Another traveling exhibit from Troy University featuring representations of historic postcards is on display into August at the Gadsden Public Library’s main branch.

“Tourism of Alabama” has double-sided panels spotlighting more of the 26,000 postcards donated to the university by the late Wade Hall (1934-2015), a Troy graduate who taught English at Bellarmine University in Louisville, Kentucky.

This postcard showing Ave Maria Grotto near Cullman is among the items in the traveling exhibit “Tourism of Alabama” on display at the Gadsden Public Library.
This postcard showing Ave Maria Grotto near Cullman is among the items in the traveling exhibit “Tourism of Alabama” on display at the Gadsden Public Library.

An author, collector and historian, Hall accumulated postcards from all 50 of the United States, as well as 82 foreign countries.

“Military Service: A History in Postcards,” which featured military bases, camps and forts throughout the country, was on display last December at the library.

The tourism exhibit is Alabama-centric and looks at Attractions, City Parks and Events; Greetings; Museums and Monuments; Historical Homes; Lodgings; Natural Attractions; and Transportation and Restaurants.

This postcard showing Pulpit Rock at Cheaha State Park is among the items in the traveling exhibit “Tourism of Alabama” on display at the Gadsden Public Library.
This postcard showing Pulpit Rock at Cheaha State Park is among the items in the traveling exhibit “Tourism of Alabama” on display at the Gadsden Public Library.

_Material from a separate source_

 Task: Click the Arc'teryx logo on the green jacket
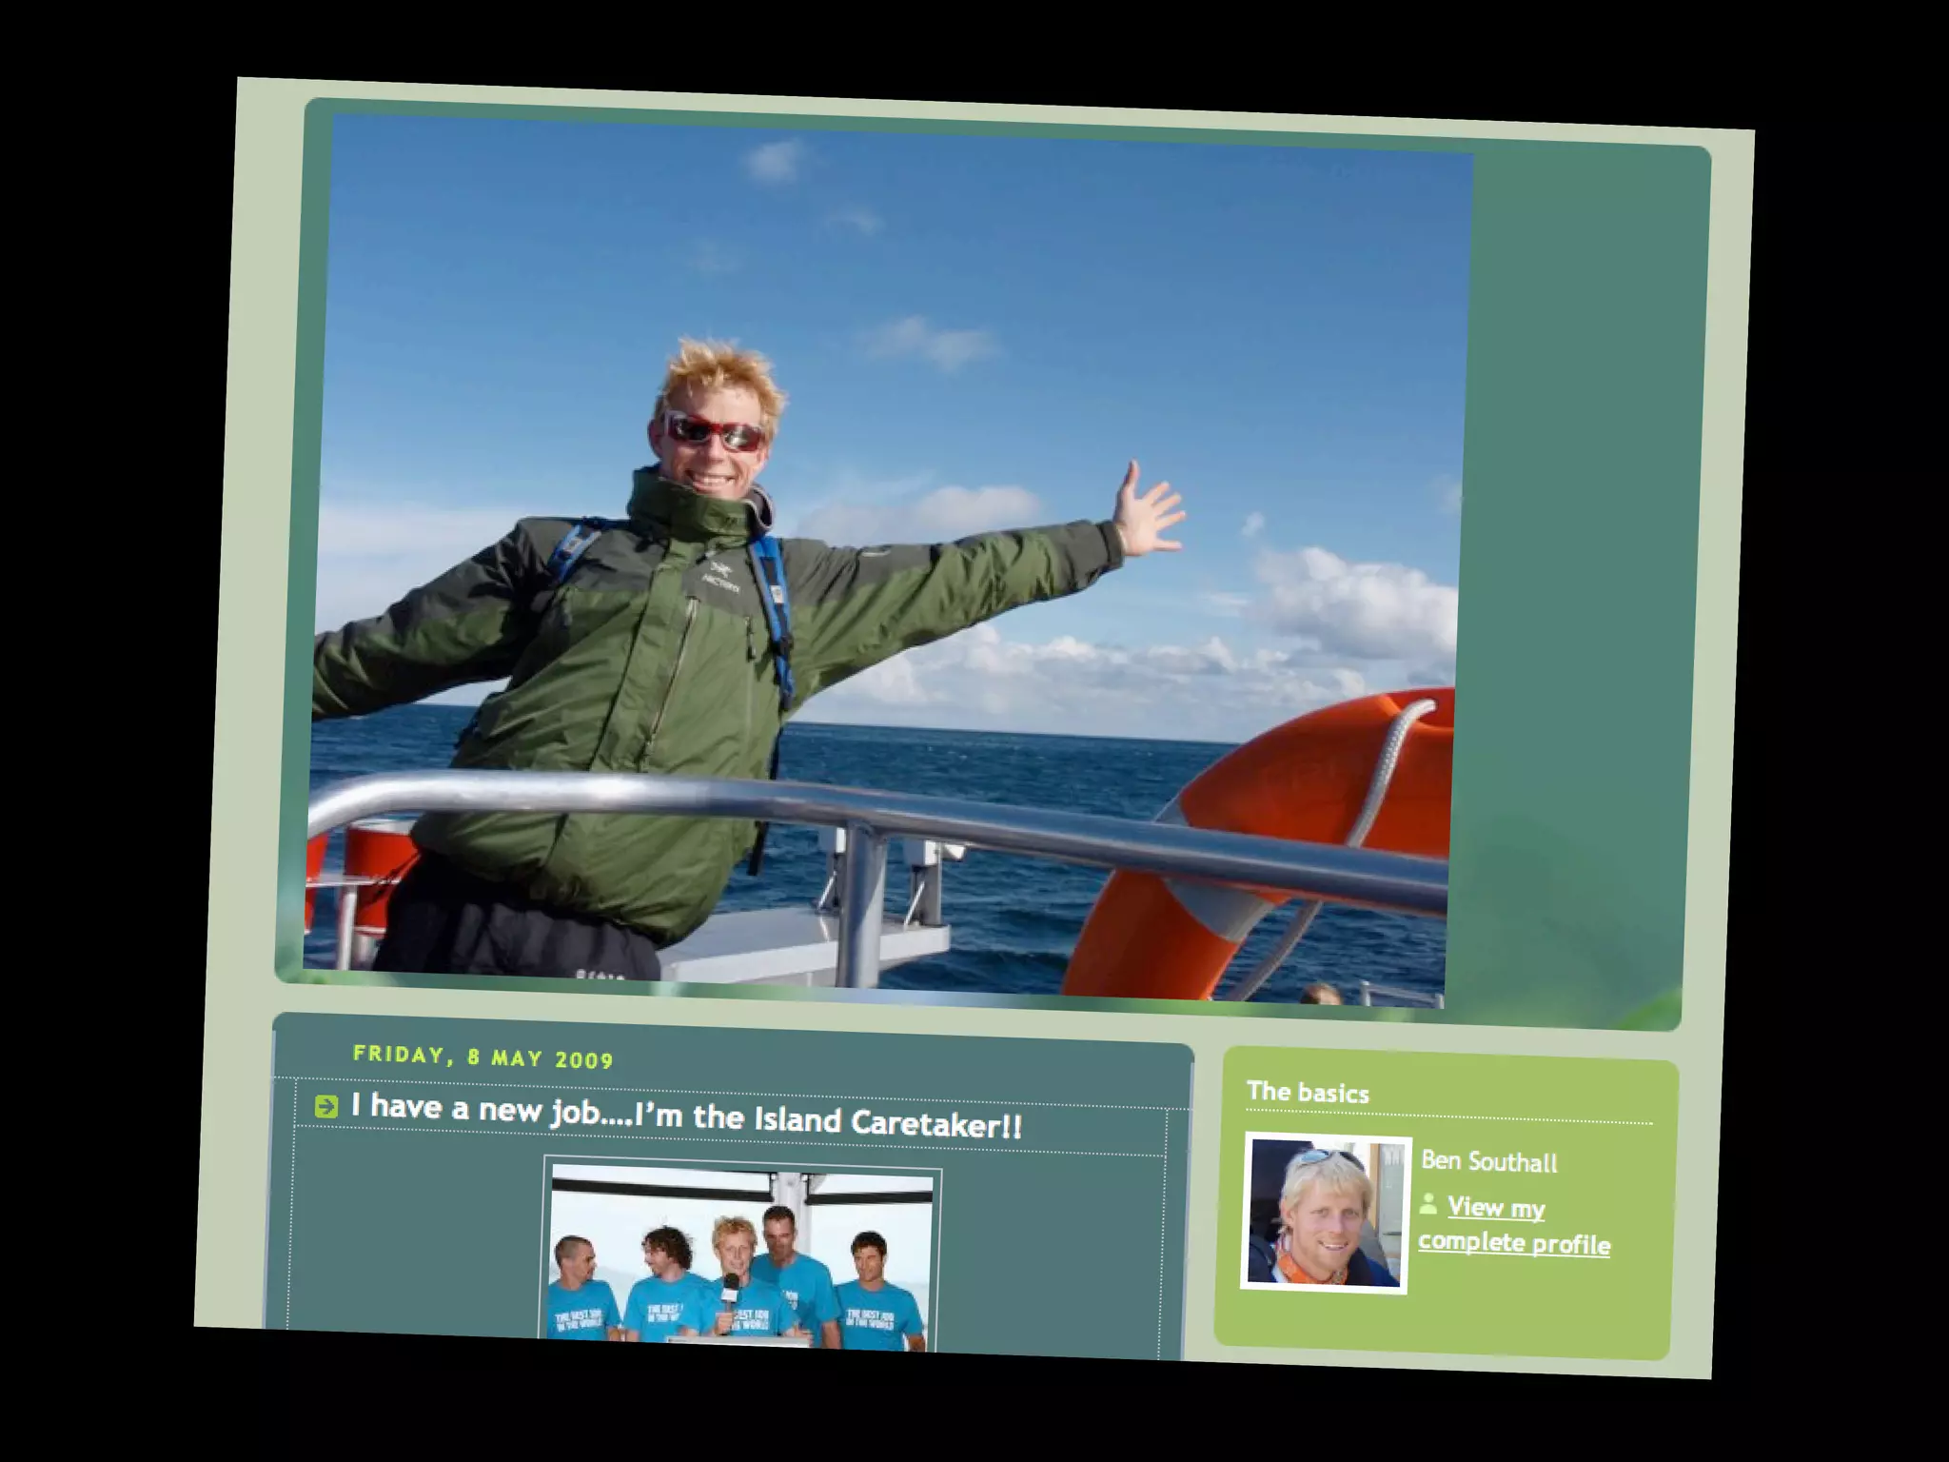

Such familiar attractions as Gadsden’s Noccalula Falls, Birmingham’s Vulcan statue and Mobile’s Mardi Gras are included. So are places of the past like Bessemer’s Wigwam Village (a Native American-themed motel where lodgers stayed in cabins fashioned after actual tipis); Montgomery’s Pickett Springs (a popular tourist spot in the late 19th and early 20th centuries that had one of Alabama’s first roller coasters); and the Mentone Springs Hotel.

The historic homes include the residence of former U.S. Speaker of the House William B. Bankhead (and his daughter, actress Tallulah Bankhead) in Jasper, and a more modern postcard spotlights the Irondale Cafe, which spawned Birmingham native Fannie Flagg’s novel “Fried Green Tomatoes at the Whistle Stop Cafe” that later was turned into the film “Fried Green Tomatoes.”